(Collected data)

------------------------------------

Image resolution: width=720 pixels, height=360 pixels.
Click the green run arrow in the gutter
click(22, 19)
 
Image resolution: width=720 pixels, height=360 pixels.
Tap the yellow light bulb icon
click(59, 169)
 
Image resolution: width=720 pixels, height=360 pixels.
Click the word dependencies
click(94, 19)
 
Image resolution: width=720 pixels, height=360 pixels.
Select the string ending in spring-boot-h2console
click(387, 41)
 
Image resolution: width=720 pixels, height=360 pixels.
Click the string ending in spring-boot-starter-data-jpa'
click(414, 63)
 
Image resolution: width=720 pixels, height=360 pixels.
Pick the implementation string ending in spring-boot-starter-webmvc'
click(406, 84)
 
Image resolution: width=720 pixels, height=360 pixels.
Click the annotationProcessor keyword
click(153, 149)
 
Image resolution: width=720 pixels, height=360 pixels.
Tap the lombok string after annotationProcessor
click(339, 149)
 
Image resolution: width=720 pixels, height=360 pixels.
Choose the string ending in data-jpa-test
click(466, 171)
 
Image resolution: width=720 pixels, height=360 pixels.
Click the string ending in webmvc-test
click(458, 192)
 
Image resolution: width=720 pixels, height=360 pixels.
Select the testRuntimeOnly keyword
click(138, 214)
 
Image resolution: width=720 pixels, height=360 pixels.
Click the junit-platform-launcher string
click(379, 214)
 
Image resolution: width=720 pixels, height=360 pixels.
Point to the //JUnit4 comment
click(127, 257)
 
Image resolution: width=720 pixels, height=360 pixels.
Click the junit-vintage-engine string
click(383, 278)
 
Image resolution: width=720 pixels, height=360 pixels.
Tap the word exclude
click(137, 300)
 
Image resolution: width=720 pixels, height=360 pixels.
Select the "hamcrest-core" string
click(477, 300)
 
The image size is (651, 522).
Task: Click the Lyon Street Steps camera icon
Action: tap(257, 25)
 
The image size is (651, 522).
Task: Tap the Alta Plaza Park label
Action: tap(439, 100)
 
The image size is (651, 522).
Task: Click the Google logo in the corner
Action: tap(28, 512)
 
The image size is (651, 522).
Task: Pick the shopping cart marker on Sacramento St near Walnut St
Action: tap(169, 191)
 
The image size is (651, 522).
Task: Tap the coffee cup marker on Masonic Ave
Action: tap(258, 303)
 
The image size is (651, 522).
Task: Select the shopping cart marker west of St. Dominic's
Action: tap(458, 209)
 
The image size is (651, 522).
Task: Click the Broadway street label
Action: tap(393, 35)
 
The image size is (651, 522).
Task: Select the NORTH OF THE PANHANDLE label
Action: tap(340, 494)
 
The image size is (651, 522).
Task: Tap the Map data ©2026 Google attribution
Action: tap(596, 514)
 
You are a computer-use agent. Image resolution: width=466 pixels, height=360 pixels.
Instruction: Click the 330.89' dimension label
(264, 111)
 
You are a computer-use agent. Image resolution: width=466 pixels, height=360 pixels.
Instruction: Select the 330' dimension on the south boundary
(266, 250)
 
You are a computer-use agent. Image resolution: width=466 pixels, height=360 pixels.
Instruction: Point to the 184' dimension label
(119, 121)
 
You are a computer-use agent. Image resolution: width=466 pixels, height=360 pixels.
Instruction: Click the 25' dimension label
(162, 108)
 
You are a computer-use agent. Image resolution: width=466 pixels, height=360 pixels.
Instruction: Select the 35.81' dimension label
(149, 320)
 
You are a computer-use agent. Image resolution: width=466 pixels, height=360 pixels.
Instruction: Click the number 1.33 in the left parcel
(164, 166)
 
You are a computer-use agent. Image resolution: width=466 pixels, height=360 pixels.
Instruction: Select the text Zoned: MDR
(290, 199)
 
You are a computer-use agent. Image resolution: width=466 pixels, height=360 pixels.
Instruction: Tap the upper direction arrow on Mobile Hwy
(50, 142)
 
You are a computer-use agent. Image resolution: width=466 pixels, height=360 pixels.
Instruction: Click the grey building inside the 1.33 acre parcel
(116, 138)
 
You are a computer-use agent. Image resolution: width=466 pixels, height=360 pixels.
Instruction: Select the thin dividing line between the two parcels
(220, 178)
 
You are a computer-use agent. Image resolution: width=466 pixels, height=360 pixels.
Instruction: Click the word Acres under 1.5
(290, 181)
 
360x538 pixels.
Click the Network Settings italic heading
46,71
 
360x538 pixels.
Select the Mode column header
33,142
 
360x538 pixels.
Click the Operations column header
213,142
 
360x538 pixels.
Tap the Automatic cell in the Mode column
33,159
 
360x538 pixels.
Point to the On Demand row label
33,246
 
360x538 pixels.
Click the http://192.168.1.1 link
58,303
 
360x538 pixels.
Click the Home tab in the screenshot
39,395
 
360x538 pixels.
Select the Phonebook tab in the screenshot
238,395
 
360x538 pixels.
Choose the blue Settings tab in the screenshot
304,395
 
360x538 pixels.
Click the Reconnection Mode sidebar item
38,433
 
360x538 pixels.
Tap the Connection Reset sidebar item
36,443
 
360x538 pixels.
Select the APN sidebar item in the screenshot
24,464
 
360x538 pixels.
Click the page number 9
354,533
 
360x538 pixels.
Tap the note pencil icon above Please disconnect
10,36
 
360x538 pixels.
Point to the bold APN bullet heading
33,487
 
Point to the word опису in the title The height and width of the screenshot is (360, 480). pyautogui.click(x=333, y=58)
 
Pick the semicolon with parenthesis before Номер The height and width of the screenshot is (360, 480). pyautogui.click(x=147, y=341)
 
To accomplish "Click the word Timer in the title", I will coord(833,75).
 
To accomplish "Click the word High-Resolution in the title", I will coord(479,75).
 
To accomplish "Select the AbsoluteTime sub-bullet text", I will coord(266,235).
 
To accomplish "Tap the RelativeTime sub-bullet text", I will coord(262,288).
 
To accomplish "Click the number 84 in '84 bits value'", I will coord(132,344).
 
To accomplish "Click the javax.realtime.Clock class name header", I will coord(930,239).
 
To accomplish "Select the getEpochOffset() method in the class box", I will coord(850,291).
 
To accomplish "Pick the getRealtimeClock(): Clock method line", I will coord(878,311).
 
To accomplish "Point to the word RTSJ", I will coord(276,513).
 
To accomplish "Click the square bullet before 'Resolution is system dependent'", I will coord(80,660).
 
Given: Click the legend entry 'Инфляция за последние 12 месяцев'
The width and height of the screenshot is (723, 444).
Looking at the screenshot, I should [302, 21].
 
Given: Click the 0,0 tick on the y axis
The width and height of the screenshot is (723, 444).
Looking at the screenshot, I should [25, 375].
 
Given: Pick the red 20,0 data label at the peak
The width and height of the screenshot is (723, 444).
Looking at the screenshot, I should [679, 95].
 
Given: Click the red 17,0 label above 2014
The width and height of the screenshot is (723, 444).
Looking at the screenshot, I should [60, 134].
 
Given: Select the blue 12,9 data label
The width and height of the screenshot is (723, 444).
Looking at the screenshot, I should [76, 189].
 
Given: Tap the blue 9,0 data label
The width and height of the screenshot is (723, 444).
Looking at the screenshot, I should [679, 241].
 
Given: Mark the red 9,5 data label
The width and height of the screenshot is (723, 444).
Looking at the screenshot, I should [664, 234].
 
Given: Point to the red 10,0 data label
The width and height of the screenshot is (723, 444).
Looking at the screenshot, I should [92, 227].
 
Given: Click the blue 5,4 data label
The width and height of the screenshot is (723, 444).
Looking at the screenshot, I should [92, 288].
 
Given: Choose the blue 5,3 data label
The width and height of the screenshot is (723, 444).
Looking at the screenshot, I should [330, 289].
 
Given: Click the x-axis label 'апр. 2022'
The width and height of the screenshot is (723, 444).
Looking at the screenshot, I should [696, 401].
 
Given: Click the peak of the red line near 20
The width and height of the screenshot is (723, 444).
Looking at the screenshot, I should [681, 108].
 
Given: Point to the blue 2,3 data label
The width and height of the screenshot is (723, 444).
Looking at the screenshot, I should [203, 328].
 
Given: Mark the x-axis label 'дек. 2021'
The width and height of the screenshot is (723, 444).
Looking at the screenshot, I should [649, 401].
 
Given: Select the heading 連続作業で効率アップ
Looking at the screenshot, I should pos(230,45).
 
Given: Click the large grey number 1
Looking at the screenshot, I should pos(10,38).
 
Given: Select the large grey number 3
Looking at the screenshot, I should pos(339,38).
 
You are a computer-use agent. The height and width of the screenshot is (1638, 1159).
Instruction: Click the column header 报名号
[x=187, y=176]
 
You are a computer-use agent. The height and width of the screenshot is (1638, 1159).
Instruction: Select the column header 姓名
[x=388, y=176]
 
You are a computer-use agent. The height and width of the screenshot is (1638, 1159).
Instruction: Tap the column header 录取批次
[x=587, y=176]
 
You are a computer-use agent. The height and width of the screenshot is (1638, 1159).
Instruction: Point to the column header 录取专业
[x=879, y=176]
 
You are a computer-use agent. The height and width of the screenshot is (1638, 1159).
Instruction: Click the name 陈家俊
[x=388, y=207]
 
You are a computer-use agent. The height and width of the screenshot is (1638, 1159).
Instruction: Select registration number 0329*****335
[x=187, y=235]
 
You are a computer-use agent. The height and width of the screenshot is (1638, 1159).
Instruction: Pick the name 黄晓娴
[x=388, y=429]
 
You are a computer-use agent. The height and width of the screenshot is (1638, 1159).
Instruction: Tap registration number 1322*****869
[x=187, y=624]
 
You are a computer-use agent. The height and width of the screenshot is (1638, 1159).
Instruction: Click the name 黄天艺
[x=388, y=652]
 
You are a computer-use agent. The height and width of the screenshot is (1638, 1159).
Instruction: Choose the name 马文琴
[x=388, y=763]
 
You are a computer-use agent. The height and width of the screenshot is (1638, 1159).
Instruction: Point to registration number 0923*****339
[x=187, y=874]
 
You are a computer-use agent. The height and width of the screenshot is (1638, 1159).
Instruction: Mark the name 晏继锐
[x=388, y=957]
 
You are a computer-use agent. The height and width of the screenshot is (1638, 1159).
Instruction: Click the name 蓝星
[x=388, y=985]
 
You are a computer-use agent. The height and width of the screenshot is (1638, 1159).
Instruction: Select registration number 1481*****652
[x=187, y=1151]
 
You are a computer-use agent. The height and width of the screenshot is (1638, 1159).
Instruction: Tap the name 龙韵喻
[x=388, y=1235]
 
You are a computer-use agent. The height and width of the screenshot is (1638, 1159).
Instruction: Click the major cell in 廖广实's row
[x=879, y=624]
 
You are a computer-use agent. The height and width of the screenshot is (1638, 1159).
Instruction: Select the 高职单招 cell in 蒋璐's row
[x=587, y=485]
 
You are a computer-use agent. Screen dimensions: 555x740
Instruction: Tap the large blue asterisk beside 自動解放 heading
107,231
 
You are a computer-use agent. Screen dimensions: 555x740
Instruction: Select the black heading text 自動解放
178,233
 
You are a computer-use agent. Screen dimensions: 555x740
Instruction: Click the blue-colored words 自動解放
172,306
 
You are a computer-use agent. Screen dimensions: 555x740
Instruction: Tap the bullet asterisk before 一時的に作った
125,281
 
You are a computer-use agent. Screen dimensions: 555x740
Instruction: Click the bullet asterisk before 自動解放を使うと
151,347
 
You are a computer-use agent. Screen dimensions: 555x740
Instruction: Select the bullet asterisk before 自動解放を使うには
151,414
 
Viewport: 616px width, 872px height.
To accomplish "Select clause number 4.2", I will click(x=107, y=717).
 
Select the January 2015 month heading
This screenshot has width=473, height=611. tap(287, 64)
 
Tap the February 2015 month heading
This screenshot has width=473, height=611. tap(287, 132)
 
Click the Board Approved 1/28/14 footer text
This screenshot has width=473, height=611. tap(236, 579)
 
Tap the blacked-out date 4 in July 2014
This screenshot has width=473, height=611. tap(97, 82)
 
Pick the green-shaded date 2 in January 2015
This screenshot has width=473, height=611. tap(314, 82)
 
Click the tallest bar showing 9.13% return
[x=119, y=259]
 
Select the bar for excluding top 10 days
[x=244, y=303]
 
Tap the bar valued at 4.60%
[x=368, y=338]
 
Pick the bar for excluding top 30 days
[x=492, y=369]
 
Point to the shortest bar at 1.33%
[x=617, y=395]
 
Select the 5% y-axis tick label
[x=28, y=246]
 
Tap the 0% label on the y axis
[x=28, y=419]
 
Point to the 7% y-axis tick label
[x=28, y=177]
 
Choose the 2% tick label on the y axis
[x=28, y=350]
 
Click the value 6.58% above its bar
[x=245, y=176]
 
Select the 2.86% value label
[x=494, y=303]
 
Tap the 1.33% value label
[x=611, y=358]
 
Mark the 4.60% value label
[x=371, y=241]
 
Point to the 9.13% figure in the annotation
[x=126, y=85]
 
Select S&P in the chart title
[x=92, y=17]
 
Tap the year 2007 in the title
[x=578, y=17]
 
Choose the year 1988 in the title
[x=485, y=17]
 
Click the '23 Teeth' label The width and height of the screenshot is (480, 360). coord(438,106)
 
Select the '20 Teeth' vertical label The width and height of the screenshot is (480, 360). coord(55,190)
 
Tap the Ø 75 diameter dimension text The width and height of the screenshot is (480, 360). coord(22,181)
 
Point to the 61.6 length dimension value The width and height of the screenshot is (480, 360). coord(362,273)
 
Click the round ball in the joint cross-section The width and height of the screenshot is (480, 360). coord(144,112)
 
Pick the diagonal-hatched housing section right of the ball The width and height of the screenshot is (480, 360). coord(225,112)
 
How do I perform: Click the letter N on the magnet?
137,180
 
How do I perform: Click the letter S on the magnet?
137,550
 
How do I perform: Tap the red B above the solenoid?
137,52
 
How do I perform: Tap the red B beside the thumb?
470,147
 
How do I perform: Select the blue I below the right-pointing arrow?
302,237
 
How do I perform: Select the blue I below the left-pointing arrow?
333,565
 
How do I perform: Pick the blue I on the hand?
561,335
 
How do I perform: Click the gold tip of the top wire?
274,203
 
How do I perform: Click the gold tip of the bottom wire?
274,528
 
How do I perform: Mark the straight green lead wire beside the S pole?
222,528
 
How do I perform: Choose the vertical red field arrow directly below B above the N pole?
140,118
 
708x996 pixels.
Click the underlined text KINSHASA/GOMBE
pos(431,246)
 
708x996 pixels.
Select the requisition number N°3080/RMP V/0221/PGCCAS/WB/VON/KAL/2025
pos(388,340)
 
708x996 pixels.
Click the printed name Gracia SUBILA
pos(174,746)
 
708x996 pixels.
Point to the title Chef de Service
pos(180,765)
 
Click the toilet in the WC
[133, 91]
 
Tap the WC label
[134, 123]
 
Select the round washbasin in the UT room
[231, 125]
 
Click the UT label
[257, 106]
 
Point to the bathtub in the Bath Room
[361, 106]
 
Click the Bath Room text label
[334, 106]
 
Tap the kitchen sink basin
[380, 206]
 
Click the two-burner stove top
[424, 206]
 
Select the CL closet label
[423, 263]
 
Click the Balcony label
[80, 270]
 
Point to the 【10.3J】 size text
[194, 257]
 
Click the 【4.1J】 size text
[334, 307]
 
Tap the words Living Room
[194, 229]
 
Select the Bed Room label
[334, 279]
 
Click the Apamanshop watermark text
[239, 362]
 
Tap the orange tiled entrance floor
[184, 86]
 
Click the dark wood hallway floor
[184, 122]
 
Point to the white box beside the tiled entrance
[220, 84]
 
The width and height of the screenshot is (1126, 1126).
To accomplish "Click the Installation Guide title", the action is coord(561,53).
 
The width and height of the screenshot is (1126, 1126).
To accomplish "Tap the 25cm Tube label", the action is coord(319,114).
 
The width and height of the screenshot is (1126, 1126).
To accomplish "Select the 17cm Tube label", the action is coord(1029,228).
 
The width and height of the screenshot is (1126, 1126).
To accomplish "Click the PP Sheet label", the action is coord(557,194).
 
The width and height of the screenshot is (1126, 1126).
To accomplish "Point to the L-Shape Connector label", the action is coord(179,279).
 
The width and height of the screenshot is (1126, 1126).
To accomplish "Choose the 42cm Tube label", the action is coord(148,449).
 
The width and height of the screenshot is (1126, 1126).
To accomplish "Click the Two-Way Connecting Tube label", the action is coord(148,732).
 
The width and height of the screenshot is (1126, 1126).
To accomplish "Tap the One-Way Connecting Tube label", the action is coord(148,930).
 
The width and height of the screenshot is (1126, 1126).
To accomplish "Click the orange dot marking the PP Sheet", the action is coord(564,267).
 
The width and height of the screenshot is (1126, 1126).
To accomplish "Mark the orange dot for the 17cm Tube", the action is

------------------------------------

*Required task:* Locate every line in the material above that contains the string "bullet", and copy each one. Case counts.

*Task answer:*
Point to the bold APN bullet heading
To accomplish "Select the AbsoluteTime sub-bullet text", I will coord(266,235).
To accomplish "Tap the RelativeTime sub-bullet text", I will coord(262,288).
To accomplish "Click the square bullet before 'Resolution is system dependent'", I will coord(80,660).
Instruction: Tap the bullet asterisk before 一時的に作った
Instruction: Click the bullet asterisk before 自動解放を使うと
Instruction: Select the bullet asterisk before 自動解放を使うには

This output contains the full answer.